A propósito del voto de castigo y los indecisos apartidistas, los cuales habrían definido resultados para algunas alcaldías, se cuestiona si el voto por la coalición representaría un retroceso en la consecución de veintitrés años de avance en cuanto a las libertades y derechos en Ciudad de México. Por ello hace falta mejorar la comprensión sobre las propuestas y el cumplimiento de demandas a nivel local, es decir, los cometidos de la democracia urbana, tomando en cuenta que los votantes no son un monolito político, sino que hay expresiones de distintos tipos y el entendimiento del voto a nivel individual es muy necesario. En ese sentido podrían hacerse ajustes y construir opciones para incorporar mayores demandas, lo que representaría un punto de quiebre para repensar las estrategias de los partidos.
Otras vertientes de investigación incluyen el peso definitorio de lo que varios denominan las clases medias, el papel de las brechas generacionales y seguir profundizando en los factores sociodemográficos y espaciales. En el corto plazo cabría preguntarse también si el sistema de partidos que se ha formado es sostenible.
Sobre el futuro electoral y de la democracia urbana
A la luz de los resultados definitivos y los análisis iniciales más serios, sería audaz insistir en que lo sucedido en Ciudad de México y su área metropolitana representa una clara y definitiva escisión territorial del voto. En todo caso, desde una perspectiva optimista, es posible plantear la tendencia hacia una pluralización espacial de las preferencias. La medida en que ello contribuirá a construir mejores sistemas de gobernanza urbana y metropolitana depende mucho de la participación ciudadana.
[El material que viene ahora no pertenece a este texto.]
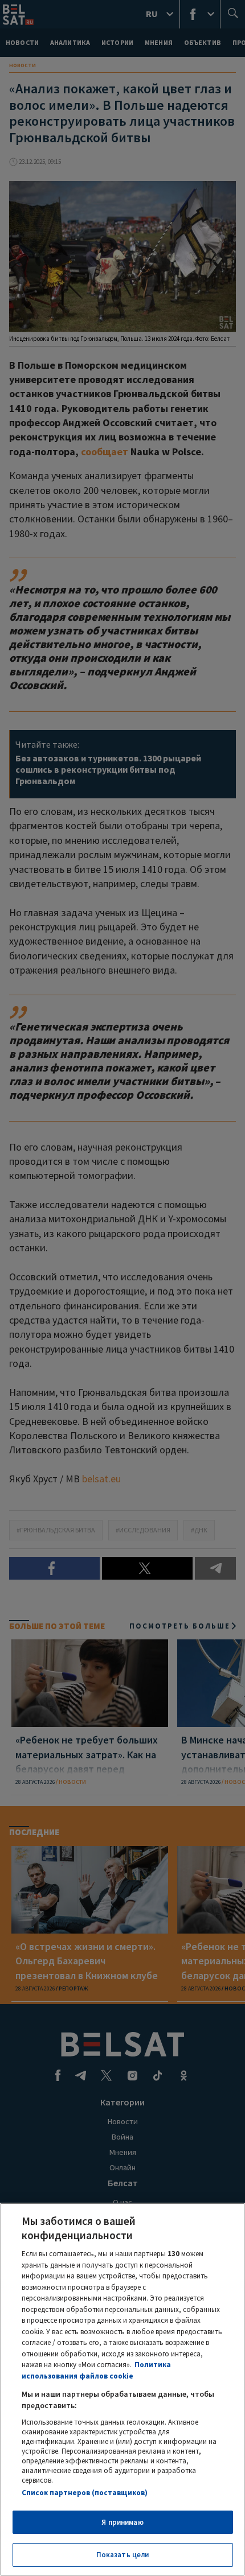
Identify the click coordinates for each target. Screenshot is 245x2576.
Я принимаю (122, 2522)
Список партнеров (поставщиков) (85, 2492)
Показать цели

En ese otro gran mercado urbano –además de los de vivienda, trabajo, transporte y servicios públicos– en que se ha convertido la democracia, donde existe una oferta (partidos políticos) oligopólica de baja calidad y poco diversa, es alentador pensar que los votantes (la demanda) se distribuyen ideológicamente a lo largo de un espectro político tan amplio como la diversidad de perfiles culturales, económicos y sociales que una gran metrópoli con más de 21 millones de habitantes permite. A partir de ello quizá se impulse la construcción de plataformas mucho más serias, plurales y consistentes con las necesidades de la población y que contribuya a subsanar posibles rupturas en la construcción de un partidismo en declive.
Alejandra Trejo
Profesora investigadora. Centro de estudios demográficos, urbanos y ambientales, El Colegio de México
Fidelia Aparicio
Maestría en Estudios Urbanos. Centro de estudios demográficos, urbanos y ambientales, El Colegio de México
Basado en la relatoría del debate “Análisis del voto 2021 y estructura socio-espacial en la Zona Metropolitana del Valle de México” organizado por El Colegio de México el 14 de junio de 2021.